WHAT THE TASK ASKS:
If a line below contains "computer", add it to your tally, then answer with the tally alone.

(Collected data entries)
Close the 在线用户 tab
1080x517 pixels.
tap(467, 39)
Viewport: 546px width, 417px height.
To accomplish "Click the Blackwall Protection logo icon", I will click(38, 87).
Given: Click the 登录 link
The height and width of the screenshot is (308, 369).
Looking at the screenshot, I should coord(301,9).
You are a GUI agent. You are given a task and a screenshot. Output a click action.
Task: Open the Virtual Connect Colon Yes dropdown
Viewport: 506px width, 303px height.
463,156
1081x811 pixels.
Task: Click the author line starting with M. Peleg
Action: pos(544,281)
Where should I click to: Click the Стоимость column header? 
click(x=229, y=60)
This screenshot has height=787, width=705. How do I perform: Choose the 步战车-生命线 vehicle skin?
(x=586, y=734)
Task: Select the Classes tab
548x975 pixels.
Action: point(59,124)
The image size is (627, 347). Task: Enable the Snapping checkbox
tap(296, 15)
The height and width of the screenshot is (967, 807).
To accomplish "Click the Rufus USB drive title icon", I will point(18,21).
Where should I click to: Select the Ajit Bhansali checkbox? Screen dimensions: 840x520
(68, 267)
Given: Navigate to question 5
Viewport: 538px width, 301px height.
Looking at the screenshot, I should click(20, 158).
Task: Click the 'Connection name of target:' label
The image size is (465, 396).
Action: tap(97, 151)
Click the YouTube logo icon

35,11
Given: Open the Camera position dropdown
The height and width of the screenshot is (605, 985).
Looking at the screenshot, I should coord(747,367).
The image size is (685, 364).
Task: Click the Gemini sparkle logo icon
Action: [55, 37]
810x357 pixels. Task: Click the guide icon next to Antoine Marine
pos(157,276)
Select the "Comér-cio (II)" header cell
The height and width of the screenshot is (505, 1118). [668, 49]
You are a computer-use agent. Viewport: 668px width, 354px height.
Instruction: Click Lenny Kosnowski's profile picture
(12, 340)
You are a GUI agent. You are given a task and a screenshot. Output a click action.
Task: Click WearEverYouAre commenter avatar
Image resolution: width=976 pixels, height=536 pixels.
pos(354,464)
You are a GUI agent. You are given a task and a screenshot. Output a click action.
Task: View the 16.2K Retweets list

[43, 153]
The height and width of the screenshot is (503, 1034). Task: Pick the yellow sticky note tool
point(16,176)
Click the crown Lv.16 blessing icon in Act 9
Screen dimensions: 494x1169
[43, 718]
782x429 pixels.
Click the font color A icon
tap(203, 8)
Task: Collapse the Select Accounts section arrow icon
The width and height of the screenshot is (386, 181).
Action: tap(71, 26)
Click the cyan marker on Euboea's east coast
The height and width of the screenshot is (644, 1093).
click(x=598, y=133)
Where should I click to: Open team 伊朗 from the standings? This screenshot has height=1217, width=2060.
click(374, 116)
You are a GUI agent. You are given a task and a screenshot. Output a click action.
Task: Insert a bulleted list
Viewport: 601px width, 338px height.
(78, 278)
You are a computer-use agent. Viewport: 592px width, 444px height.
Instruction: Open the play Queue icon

TASK OUTPUT:
2